In what we like to call an "uh-oh" moment, Ofglen stops coming to their rendezvous. Another woman is there saying she's Ofglen. The narrator just saw the other Ofglen that morning—what's happened while she's been having lunch?

This stage in the book is full of different kinds of waiting. First the narrator has to wait to find out what happened to the real Ofglen (she killed herself) and whether this new one is also in the resistance (doesn't seem like it).

While she's trying to figure out whether she's in danger as a result of what the old Ofglen knew about her, the Commander's Wife confronts her about secretly spending time with the Commander. Now the narrator also has to wait to find out what revenge the Commander's Wife is going to take on her—which could be really, really bad. Only bad stuff seems to lie down this path.

Denouement

Men dressed as Eyes come to arrest the narrator. We don't know if they're really Eyes taking her away to be punished/killed or if they're resistance fighters there to rescue her.

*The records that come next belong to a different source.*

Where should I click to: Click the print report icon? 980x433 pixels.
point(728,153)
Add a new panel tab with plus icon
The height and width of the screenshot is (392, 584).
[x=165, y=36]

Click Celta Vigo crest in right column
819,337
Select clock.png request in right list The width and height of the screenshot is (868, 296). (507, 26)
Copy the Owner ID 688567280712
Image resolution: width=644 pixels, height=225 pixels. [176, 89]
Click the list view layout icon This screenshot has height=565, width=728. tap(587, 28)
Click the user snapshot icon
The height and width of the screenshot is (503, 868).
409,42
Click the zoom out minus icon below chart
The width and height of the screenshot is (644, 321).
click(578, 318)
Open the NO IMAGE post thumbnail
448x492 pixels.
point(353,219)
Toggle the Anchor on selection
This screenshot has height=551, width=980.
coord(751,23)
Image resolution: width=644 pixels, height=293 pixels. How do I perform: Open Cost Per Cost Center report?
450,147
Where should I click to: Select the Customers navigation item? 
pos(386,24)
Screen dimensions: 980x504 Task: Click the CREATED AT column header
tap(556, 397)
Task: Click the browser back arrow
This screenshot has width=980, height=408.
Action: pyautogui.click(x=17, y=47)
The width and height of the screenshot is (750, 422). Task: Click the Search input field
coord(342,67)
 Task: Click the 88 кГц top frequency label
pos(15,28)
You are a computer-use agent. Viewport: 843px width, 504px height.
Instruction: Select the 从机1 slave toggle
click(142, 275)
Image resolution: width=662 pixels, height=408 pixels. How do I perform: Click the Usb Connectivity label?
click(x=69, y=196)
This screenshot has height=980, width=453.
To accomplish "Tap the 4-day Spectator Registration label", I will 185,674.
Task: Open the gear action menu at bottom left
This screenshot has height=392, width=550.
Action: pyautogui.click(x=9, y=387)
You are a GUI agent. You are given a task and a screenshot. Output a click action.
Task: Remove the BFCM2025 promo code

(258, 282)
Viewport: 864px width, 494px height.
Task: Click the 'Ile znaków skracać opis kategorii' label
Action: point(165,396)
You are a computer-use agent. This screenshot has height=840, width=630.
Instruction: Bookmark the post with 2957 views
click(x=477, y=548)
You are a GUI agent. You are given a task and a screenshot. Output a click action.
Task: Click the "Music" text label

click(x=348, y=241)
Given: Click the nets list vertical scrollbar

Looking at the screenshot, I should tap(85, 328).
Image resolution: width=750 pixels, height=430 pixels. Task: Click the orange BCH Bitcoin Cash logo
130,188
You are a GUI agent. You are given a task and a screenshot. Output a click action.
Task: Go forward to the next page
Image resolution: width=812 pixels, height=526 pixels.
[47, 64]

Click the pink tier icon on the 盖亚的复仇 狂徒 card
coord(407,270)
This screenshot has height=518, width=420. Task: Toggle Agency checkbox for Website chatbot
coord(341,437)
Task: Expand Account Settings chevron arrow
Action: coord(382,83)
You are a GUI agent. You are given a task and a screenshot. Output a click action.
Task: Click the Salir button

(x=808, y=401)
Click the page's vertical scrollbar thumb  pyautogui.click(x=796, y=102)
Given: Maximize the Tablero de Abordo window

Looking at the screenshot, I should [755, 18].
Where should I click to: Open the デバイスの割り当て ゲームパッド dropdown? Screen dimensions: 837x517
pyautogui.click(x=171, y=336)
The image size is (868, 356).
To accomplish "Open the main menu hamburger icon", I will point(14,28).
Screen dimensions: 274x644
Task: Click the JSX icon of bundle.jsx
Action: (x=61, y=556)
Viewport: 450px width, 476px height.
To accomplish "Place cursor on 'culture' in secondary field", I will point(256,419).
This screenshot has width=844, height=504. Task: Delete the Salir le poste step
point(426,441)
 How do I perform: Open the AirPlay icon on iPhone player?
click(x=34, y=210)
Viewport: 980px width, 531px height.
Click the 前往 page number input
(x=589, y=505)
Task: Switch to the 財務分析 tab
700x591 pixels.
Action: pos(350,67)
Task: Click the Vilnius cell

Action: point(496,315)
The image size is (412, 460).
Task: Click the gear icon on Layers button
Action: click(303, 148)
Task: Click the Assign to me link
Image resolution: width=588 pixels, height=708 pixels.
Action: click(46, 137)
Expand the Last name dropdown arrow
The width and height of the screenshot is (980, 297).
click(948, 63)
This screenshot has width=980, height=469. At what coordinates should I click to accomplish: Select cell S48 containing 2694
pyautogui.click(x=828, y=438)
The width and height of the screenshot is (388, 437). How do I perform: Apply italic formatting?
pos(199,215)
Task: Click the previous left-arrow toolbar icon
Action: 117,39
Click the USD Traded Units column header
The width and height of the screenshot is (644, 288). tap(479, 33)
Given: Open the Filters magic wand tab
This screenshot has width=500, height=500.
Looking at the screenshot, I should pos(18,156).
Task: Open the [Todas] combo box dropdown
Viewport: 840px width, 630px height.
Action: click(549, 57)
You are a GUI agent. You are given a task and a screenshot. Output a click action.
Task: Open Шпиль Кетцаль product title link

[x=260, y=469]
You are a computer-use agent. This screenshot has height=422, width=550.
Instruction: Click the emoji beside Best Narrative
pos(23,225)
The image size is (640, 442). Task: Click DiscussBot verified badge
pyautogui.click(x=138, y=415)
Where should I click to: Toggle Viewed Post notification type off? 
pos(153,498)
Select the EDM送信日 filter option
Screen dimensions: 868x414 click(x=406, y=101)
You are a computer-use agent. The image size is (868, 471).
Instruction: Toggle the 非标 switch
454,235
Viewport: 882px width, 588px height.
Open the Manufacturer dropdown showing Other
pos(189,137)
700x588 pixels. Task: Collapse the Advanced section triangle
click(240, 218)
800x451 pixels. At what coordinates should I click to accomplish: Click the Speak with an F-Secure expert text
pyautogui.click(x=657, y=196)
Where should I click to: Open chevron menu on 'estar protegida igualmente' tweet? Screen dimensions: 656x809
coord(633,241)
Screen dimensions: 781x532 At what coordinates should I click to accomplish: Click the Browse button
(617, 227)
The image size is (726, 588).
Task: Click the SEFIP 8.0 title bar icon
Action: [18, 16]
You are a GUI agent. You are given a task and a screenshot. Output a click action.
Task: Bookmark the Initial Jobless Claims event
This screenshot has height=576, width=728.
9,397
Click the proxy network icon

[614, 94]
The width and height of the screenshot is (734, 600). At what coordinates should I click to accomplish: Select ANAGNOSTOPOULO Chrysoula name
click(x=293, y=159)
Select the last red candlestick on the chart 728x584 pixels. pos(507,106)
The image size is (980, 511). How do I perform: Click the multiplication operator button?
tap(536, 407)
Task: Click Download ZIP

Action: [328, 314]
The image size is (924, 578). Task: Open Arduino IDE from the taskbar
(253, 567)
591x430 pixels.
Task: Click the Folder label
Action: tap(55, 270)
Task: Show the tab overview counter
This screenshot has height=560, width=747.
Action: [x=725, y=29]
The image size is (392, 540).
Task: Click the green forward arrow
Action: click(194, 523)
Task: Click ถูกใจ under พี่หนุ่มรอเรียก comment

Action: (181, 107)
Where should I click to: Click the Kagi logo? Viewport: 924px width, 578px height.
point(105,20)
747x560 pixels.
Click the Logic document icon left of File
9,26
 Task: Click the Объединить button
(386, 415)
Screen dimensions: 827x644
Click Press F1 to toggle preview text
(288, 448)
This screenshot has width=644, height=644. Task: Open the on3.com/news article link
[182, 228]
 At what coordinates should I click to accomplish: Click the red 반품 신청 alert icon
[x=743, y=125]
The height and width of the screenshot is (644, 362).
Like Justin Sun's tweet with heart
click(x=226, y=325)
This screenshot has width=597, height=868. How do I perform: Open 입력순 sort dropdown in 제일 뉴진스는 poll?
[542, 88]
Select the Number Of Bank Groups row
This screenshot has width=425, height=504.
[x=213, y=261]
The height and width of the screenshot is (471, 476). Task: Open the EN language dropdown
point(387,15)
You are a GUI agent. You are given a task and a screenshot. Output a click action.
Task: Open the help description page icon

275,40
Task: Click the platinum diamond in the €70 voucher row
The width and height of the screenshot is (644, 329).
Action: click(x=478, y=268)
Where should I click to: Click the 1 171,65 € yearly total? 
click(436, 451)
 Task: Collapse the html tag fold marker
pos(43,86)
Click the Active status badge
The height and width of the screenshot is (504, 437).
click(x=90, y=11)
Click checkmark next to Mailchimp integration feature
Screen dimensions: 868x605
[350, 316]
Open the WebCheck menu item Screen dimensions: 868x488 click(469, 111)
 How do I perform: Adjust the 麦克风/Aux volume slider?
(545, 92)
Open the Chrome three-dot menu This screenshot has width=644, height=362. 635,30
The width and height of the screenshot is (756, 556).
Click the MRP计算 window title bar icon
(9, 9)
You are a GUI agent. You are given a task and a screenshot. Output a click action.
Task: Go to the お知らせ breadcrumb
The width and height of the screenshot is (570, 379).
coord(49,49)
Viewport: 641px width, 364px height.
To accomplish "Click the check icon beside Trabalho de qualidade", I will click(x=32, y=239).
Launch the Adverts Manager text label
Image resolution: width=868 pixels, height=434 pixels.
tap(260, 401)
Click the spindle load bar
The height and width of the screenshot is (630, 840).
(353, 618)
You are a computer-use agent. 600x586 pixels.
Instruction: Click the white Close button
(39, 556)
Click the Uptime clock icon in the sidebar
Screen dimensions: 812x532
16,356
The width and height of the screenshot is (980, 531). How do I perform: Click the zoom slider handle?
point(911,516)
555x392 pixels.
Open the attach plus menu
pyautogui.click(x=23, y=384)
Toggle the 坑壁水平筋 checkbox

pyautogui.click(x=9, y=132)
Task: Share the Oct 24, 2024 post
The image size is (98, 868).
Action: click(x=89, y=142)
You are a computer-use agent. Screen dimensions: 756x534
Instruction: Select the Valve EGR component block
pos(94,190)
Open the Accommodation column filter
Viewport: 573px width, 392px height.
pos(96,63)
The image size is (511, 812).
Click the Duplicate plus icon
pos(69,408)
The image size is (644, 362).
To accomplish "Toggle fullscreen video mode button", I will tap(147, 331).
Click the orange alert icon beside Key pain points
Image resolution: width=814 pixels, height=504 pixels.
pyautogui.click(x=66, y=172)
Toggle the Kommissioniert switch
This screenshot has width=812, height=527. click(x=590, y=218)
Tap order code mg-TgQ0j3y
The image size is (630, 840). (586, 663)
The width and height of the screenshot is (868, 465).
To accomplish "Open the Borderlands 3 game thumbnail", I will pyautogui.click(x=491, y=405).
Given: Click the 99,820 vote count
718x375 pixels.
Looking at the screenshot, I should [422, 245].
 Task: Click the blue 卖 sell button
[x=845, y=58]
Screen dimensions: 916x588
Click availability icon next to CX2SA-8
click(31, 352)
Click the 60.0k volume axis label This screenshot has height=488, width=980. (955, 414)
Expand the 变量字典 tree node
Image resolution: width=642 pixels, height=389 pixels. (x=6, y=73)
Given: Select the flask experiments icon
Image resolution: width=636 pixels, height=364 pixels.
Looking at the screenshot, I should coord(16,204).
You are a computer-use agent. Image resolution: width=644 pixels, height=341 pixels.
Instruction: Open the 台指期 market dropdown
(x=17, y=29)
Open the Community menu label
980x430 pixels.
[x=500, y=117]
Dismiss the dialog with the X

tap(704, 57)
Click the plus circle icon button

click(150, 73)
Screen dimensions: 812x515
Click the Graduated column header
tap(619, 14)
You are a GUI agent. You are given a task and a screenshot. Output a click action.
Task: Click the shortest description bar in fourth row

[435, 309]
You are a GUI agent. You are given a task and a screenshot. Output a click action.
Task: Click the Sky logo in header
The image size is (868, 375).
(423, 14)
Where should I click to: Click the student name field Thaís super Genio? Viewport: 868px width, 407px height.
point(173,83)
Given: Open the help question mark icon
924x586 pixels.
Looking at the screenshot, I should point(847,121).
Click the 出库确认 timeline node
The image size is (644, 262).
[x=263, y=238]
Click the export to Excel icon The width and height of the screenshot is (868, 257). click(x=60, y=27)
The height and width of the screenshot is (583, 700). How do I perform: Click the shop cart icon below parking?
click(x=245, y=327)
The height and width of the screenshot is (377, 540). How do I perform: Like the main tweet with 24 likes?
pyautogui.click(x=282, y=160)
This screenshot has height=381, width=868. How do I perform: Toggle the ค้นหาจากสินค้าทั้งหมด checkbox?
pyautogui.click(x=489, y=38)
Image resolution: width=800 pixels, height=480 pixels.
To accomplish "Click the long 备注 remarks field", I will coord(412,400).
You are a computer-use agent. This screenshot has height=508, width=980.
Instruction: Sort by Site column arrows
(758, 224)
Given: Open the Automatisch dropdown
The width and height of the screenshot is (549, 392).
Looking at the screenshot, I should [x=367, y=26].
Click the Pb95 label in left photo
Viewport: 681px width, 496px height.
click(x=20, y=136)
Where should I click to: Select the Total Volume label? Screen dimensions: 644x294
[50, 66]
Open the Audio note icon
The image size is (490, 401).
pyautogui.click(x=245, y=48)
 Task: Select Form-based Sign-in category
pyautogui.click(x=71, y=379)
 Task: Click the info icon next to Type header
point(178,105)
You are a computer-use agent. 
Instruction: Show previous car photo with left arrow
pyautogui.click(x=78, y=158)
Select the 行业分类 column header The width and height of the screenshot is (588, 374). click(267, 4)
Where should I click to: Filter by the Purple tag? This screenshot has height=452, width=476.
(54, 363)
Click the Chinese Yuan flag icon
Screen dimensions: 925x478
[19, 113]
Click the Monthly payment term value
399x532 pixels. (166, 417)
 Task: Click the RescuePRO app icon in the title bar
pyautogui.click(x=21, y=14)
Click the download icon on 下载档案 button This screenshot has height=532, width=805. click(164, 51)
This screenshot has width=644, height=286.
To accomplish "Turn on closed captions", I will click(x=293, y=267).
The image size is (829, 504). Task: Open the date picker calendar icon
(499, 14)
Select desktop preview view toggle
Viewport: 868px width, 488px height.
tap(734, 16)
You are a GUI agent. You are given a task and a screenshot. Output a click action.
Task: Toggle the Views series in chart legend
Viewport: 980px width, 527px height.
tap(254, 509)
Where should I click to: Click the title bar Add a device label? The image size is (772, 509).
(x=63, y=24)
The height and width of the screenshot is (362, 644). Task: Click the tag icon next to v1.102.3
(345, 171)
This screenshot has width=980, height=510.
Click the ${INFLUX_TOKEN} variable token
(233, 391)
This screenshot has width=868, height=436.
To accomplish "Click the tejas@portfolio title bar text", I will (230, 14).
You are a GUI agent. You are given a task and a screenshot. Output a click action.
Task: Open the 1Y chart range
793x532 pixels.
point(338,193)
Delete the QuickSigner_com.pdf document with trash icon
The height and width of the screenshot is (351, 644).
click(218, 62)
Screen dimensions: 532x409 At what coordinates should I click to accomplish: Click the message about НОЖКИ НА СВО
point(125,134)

This "unwinding" of events is remarkably ambiguous and suspenseful. The narrator says she doesn't know whether this event represents the end of her story or a new beginning. We never find out. In a neat inversion of the "Initial Situation" stage, the narrator is removed from her house and sent to a different posting of some kind, the likes of which we, and she, can only imagine.

Conclusion

At an academic conference several hundred years in the future, a professor provides historical context for the narrator's story and tries to explain what it all means.

For the scholars who speak in this section, the ideas here continue to be ambiguous. We can gather from the fact that the scholars are having the conference and discussing the Republic of Gilead as a thing of the past that at least the society that put the narrator through all that stuff is over. The chairperson of the conference is a woman, so obviously women can write, think, and participate in the world again.

The effects of the terrible Gileadean society are now studied from a safe historical distance, the way we might study the French Revolution. Yet these scholars, looking through their historic lenses, can't tell us what happened to the narrator, whether she made it, or even who she was. They can only guess that she managed to get out long enough to pass her story down to us.